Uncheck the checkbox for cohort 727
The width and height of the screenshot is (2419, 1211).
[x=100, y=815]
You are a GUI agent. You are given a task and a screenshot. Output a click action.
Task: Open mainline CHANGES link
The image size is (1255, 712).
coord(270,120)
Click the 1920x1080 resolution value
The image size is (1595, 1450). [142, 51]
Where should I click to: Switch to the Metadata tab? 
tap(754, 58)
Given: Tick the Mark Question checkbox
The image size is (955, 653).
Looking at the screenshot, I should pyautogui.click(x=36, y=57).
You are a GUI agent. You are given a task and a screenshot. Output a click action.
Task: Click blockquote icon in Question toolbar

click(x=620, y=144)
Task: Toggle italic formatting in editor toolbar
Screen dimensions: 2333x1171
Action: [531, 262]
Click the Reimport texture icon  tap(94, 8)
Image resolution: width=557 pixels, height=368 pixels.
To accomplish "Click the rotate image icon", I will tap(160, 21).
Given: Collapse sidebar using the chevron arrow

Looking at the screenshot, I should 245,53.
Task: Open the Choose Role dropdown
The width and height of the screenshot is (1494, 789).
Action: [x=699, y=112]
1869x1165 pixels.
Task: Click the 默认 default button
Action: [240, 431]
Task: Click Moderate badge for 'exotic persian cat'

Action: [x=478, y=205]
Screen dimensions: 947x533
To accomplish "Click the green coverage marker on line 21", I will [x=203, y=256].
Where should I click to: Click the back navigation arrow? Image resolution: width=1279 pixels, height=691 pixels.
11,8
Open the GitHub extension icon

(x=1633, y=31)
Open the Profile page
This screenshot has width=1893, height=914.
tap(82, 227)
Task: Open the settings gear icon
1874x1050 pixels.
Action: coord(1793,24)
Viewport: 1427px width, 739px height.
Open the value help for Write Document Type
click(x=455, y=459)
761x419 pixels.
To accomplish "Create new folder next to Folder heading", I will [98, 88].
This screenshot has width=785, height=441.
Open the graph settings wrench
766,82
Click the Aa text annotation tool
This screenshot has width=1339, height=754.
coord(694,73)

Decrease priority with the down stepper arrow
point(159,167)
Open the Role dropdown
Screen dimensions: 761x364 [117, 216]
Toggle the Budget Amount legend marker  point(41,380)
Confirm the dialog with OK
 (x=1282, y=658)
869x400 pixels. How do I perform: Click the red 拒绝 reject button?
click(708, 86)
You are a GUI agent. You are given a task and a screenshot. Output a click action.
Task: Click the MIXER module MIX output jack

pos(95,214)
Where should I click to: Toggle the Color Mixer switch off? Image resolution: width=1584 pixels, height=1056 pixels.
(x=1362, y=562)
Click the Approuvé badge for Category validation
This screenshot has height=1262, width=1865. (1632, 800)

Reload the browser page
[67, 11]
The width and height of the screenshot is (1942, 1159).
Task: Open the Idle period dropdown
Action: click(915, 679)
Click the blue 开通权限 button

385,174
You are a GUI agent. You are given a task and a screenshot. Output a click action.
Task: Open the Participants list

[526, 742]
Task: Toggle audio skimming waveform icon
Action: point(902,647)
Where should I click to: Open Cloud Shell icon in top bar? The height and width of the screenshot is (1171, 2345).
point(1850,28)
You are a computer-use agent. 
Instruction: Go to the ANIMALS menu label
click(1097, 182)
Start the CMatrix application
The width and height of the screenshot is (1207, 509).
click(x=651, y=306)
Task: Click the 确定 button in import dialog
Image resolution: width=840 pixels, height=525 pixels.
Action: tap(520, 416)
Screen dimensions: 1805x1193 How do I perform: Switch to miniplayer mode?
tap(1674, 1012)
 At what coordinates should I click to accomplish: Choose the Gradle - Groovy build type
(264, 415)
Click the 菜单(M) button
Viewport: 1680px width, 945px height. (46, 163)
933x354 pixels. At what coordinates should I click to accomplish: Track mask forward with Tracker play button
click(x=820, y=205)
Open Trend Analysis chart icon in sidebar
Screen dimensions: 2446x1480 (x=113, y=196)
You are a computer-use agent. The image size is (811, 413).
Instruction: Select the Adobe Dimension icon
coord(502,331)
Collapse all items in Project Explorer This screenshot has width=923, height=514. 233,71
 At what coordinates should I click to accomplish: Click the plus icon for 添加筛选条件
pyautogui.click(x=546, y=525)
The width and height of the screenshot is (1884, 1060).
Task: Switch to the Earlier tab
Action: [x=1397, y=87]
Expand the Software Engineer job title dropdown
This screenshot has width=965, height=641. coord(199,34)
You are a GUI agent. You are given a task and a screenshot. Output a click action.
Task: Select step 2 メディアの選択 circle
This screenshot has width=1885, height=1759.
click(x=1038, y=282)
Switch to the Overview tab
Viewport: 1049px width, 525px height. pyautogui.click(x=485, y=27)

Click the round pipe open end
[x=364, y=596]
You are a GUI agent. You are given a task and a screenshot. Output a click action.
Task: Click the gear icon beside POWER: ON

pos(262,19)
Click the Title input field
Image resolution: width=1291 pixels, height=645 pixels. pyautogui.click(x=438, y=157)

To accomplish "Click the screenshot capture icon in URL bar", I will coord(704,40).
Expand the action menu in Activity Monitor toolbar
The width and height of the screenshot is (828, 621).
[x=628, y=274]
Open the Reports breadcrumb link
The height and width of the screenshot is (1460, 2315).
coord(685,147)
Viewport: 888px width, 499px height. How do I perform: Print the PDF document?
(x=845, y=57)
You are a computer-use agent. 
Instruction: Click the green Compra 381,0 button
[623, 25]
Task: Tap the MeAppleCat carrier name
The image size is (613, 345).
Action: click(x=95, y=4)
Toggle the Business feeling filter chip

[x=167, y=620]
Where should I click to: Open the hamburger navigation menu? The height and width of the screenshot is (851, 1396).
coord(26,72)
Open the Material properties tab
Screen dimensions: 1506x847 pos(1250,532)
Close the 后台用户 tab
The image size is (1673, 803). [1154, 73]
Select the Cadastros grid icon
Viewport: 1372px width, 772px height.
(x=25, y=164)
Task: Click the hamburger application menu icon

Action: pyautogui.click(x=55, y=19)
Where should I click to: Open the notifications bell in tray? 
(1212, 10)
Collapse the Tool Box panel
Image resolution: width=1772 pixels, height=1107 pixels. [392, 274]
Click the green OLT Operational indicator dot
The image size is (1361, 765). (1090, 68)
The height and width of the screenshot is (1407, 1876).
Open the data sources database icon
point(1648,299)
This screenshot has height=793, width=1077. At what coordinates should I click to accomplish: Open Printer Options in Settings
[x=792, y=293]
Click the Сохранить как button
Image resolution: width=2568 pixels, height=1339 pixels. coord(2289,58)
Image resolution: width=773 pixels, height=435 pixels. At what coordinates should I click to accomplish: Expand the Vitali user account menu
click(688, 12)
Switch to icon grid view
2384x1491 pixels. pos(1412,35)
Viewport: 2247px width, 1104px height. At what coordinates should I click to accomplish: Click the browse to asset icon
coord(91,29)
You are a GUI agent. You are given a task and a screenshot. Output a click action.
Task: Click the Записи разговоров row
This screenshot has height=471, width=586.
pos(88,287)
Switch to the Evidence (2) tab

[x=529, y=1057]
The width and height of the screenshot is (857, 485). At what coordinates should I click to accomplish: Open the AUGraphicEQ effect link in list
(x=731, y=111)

━━━━━━━━━━━━━━━━━━━━

• Problem: Each line above must be printed exactly as it appears.

• Solved problem:
Uncheck the checkbox for cohort 727
The width and height of the screenshot is (2419, 1211).
[x=100, y=815]
You are a GUI agent. You are given a task and a screenshot. Output a click action.
Task: Open mainline CHANGES link
The image size is (1255, 712).
coord(270,120)
Click the 1920x1080 resolution value
The image size is (1595, 1450). [142, 51]
Where should I click to: Switch to the Metadata tab? 
tap(754, 58)
Given: Tick the Mark Question checkbox
The image size is (955, 653).
Looking at the screenshot, I should pyautogui.click(x=36, y=57).
You are a GUI agent. You are given a task and a screenshot. Output a click action.
Task: Click blockquote icon in Question toolbar

click(x=620, y=144)
Task: Toggle italic formatting in editor toolbar
Screen dimensions: 2333x1171
Action: [531, 262]
Click the Reimport texture icon  tap(94, 8)
Image resolution: width=557 pixels, height=368 pixels.
To accomplish "Click the rotate image icon", I will tap(160, 21).
Given: Collapse sidebar using the chevron arrow

Looking at the screenshot, I should 245,53.
Task: Open the Choose Role dropdown
The width and height of the screenshot is (1494, 789).
Action: [x=699, y=112]
1869x1165 pixels.
Task: Click the 默认 default button
Action: [240, 431]
Task: Click Moderate badge for 'exotic persian cat'

Action: [x=478, y=205]
Screen dimensions: 947x533
To accomplish "Click the green coverage marker on line 21", I will [x=203, y=256].
Where should I click to: Click the back navigation arrow? Image resolution: width=1279 pixels, height=691 pixels.
11,8
Open the GitHub extension icon

(x=1633, y=31)
Open the Profile page
This screenshot has width=1893, height=914.
tap(82, 227)
Task: Open the settings gear icon
1874x1050 pixels.
Action: coord(1793,24)
Viewport: 1427px width, 739px height.
Open the value help for Write Document Type
click(x=455, y=459)
761x419 pixels.
To accomplish "Create new folder next to Folder heading", I will [98, 88].
This screenshot has width=785, height=441.
Open the graph settings wrench
766,82
Click the Aa text annotation tool
This screenshot has width=1339, height=754.
coord(694,73)

Decrease priority with the down stepper arrow
point(159,167)
Open the Role dropdown
Screen dimensions: 761x364 [117, 216]
Toggle the Budget Amount legend marker  point(41,380)
Confirm the dialog with OK
 (x=1282, y=658)
869x400 pixels. How do I perform: Click the red 拒绝 reject button?
click(708, 86)
You are a GUI agent. You are given a task and a screenshot. Output a click action.
Task: Click the MIXER module MIX output jack

pos(95,214)
Where should I click to: Toggle the Color Mixer switch off? Image resolution: width=1584 pixels, height=1056 pixels.
(x=1362, y=562)
Click the Approuvé badge for Category validation
This screenshot has height=1262, width=1865. (1632, 800)

Reload the browser page
[67, 11]
The width and height of the screenshot is (1942, 1159).
Task: Open the Idle period dropdown
Action: click(915, 679)
Click the blue 开通权限 button

385,174
You are a GUI agent. You are given a task and a screenshot. Output a click action.
Task: Open the Participants list

[526, 742]
Task: Toggle audio skimming waveform icon
Action: point(902,647)
Where should I click to: Open Cloud Shell icon in top bar? The height and width of the screenshot is (1171, 2345).
point(1850,28)
You are a computer-use agent. 
Instruction: Go to the ANIMALS menu label
click(1097, 182)
Start the CMatrix application
The width and height of the screenshot is (1207, 509).
click(x=651, y=306)
Task: Click the 确定 button in import dialog
Image resolution: width=840 pixels, height=525 pixels.
Action: tap(520, 416)
Screen dimensions: 1805x1193 How do I perform: Switch to miniplayer mode?
tap(1674, 1012)
 At what coordinates should I click to accomplish: Choose the Gradle - Groovy build type
(264, 415)
Click the 菜单(M) button
Viewport: 1680px width, 945px height. (46, 163)
933x354 pixels. At what coordinates should I click to accomplish: Track mask forward with Tracker play button
click(x=820, y=205)
Open Trend Analysis chart icon in sidebar
Screen dimensions: 2446x1480 (x=113, y=196)
You are a computer-use agent. The image size is (811, 413).
Instruction: Select the Adobe Dimension icon
coord(502,331)
Collapse all items in Project Explorer This screenshot has width=923, height=514. 233,71
 At what coordinates should I click to accomplish: Click the plus icon for 添加筛选条件
pyautogui.click(x=546, y=525)
The width and height of the screenshot is (1884, 1060).
Task: Switch to the Earlier tab
Action: [x=1397, y=87]
Expand the Software Engineer job title dropdown
This screenshot has width=965, height=641. coord(199,34)
You are a GUI agent. You are given a task and a screenshot. Output a click action.
Task: Select step 2 メディアの選択 circle
This screenshot has width=1885, height=1759.
click(x=1038, y=282)
Switch to the Overview tab
Viewport: 1049px width, 525px height. pyautogui.click(x=485, y=27)

Click the round pipe open end
[x=364, y=596]
You are a GUI agent. You are given a task and a screenshot. Output a click action.
Task: Click the gear icon beside POWER: ON

pos(262,19)
Click the Title input field
Image resolution: width=1291 pixels, height=645 pixels. pyautogui.click(x=438, y=157)

To accomplish "Click the screenshot capture icon in URL bar", I will coord(704,40).
Expand the action menu in Activity Monitor toolbar
The width and height of the screenshot is (828, 621).
[x=628, y=274]
Open the Reports breadcrumb link
The height and width of the screenshot is (1460, 2315).
coord(685,147)
Viewport: 888px width, 499px height. How do I perform: Print the PDF document?
(x=845, y=57)
You are a computer-use agent. 
Instruction: Click the green Compra 381,0 button
[623, 25]
Task: Tap the MeAppleCat carrier name
The image size is (613, 345).
Action: click(x=95, y=4)
Toggle the Business feeling filter chip

[x=167, y=620]
Where should I click to: Open the hamburger navigation menu? The height and width of the screenshot is (851, 1396).
coord(26,72)
Open the Material properties tab
Screen dimensions: 1506x847 pos(1250,532)
Close the 后台用户 tab
The image size is (1673, 803). [1154, 73]
Select the Cadastros grid icon
Viewport: 1372px width, 772px height.
(x=25, y=164)
Task: Click the hamburger application menu icon

Action: pyautogui.click(x=55, y=19)
Where should I click to: Open the notifications bell in tray? 
(1212, 10)
Collapse the Tool Box panel
Image resolution: width=1772 pixels, height=1107 pixels. [392, 274]
Click the green OLT Operational indicator dot
The image size is (1361, 765). (1090, 68)
The height and width of the screenshot is (1407, 1876).
Open the data sources database icon
point(1648,299)
This screenshot has height=793, width=1077. At what coordinates should I click to accomplish: Open Printer Options in Settings
[x=792, y=293]
Click the Сохранить как button
Image resolution: width=2568 pixels, height=1339 pixels. coord(2289,58)
Image resolution: width=773 pixels, height=435 pixels. At what coordinates should I click to accomplish: Expand the Vitali user account menu
click(688, 12)
Switch to icon grid view
2384x1491 pixels. pos(1412,35)
Viewport: 2247px width, 1104px height. At what coordinates should I click to accomplish: Click the browse to asset icon
coord(91,29)
You are a GUI agent. You are given a task and a screenshot. Output a click action.
Task: Click the Записи разговоров row
This screenshot has height=471, width=586.
pos(88,287)
Switch to the Evidence (2) tab

[x=529, y=1057]
The width and height of the screenshot is (857, 485). At what coordinates should I click to accomplish: Open the AUGraphicEQ effect link in list
(x=731, y=111)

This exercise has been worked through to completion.